George Walker

By: Brian Berger
June 27, 2010

As if being an American composer weren’t usually struggle enough, try being a wholly individual black composer like GEORGE WALKER (born 1922). He grew up in Washington D.C.— son of a Jamaican father who became a medical doctor, and an American mother who was his first piano teacher — and entered Oberlin College at age 15, graduating with highest honors. Walker continued his education at the prestigious Curtis Institute of Music, becoming its first black graduate. Numerous other “black firsts” followed; but despite notable acclaim as a concert pianist, Walker found the virtuoso’s life frustrating and in 1955, he began his PhD at the Eastman School of Music, followed by study in Paris with famed pedagogue, Nadia Boulanger. The results of all this training have proven formidable, if difficult to summarize. While he earned his living as a professor, Walker’s compositions — which employ the widest variety of modernist techniques excluding electronics — have none of the aridity associated with “academic” composers. Walker might be atonal, he might be bluesy, jazzy or lyrical; often Walker’s pieces are wholly abstract.
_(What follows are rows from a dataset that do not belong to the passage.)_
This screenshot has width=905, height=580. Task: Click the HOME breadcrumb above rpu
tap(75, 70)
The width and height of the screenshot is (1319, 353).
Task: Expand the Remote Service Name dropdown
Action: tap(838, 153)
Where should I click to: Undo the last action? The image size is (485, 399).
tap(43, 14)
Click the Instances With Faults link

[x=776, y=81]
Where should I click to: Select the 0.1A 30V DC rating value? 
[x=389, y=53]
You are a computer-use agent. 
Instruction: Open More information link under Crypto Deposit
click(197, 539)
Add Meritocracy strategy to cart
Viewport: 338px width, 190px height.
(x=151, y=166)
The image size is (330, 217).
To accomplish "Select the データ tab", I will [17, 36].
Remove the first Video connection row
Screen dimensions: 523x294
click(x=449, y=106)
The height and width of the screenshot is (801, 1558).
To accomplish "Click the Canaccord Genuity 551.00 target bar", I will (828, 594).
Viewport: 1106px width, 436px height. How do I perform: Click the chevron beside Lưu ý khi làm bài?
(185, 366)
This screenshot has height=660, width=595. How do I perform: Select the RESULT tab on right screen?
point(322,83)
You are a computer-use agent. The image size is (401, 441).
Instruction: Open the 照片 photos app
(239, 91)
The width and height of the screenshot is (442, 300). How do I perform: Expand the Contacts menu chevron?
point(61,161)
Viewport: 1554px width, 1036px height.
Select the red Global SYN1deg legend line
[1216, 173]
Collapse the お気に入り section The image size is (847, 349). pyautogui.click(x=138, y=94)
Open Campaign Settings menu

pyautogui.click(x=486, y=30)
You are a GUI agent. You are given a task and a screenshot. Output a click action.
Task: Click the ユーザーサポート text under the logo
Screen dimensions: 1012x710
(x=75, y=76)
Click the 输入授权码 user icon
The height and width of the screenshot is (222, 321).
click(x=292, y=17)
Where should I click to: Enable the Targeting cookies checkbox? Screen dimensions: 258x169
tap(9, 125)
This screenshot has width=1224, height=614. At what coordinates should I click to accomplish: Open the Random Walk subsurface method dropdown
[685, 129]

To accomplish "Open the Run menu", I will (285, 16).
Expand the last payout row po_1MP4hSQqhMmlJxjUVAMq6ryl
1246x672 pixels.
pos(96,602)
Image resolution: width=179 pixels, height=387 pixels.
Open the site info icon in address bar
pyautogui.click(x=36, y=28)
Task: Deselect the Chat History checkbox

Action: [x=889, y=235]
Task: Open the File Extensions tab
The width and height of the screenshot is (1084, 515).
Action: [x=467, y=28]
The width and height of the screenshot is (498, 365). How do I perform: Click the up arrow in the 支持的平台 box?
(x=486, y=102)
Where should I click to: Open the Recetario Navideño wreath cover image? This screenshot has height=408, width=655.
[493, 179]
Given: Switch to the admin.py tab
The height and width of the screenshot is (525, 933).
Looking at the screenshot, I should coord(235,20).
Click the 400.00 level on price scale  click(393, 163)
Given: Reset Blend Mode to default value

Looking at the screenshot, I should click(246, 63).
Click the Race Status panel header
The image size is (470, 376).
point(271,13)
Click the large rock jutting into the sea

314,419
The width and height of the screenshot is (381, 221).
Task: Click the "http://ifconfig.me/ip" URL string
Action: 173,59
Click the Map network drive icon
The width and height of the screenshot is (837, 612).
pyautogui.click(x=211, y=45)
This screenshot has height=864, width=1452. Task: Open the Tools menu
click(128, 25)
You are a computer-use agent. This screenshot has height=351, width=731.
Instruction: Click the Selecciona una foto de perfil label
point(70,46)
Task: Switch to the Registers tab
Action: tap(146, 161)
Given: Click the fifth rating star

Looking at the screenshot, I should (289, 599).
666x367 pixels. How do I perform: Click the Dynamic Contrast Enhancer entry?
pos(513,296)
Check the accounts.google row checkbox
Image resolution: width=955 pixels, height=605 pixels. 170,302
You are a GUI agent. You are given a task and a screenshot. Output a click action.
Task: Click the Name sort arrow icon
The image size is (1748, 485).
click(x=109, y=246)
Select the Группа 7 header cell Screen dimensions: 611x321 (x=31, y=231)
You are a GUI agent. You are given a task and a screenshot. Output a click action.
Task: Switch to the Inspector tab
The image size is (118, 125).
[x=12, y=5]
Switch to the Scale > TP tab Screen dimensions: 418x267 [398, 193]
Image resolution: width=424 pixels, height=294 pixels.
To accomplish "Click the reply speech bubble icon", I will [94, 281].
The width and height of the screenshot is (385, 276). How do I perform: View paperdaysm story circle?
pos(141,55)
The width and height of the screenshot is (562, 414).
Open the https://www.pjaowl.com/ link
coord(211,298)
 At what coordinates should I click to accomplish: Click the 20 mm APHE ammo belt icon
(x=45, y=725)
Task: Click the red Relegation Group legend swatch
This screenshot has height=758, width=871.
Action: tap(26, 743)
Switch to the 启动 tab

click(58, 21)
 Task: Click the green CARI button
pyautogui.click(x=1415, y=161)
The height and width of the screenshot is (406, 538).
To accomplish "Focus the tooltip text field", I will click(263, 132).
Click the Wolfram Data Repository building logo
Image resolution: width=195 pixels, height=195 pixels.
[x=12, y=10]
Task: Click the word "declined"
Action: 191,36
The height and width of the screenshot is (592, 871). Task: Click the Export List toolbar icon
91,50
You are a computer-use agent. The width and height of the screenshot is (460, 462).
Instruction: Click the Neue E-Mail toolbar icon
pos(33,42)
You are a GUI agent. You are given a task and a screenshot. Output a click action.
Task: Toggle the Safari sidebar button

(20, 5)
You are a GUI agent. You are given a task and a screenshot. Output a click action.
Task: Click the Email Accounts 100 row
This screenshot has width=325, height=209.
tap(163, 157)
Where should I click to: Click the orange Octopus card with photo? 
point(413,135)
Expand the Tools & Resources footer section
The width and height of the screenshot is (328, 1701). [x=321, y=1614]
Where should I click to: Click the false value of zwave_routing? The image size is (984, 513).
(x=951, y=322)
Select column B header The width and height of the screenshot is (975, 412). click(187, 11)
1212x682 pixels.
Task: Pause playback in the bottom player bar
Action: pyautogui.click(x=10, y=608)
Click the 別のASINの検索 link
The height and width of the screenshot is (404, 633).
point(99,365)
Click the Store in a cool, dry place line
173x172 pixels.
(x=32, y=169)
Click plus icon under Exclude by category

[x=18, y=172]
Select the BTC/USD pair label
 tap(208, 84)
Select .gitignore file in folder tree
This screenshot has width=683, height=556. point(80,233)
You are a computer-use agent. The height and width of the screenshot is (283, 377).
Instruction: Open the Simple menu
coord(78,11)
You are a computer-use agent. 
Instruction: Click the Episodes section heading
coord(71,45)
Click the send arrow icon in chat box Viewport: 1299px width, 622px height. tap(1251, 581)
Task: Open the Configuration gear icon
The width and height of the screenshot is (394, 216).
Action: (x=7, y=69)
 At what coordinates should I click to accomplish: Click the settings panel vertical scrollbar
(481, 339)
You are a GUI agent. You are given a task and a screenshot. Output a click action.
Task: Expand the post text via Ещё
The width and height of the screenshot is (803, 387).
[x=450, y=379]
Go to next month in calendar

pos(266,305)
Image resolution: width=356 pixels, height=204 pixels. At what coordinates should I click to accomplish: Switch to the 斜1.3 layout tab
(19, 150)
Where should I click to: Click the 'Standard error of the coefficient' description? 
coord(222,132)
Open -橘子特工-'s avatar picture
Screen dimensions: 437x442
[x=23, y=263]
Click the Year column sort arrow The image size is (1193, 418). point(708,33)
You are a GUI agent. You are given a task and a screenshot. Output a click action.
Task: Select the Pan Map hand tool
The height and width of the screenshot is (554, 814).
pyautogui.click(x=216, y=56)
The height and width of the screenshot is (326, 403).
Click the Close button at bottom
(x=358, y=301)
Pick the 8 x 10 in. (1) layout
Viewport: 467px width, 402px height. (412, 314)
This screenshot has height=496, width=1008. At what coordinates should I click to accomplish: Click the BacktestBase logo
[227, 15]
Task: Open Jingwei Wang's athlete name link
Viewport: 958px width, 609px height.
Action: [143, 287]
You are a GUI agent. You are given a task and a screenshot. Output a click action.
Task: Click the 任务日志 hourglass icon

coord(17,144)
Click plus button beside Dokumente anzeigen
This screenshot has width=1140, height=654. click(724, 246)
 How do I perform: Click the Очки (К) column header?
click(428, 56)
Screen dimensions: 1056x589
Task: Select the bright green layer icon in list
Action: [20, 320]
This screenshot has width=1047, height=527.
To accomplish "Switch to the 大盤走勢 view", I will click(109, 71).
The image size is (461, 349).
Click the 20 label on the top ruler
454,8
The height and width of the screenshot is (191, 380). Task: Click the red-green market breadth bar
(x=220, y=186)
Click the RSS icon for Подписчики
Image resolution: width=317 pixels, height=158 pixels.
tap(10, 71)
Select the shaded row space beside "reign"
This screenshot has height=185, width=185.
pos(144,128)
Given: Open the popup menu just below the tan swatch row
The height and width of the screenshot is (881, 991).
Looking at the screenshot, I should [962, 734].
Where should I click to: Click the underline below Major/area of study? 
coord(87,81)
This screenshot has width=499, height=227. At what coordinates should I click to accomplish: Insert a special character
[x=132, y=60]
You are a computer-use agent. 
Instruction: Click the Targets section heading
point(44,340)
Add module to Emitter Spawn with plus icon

But he’s also written terrific Emily Dickinson and Countee Cullen songs and won the 1996 Pulitzer Prize for Music for a Walt Whitman setting, “Lilacs.” Indeed, if his work has any problem — besides the institutional racism which has likely hindered more frequent performance — it’s the stern individuality he revels in. “I had to find my own way,” Walker says. “Something that was different; something that I would be satisfied with.”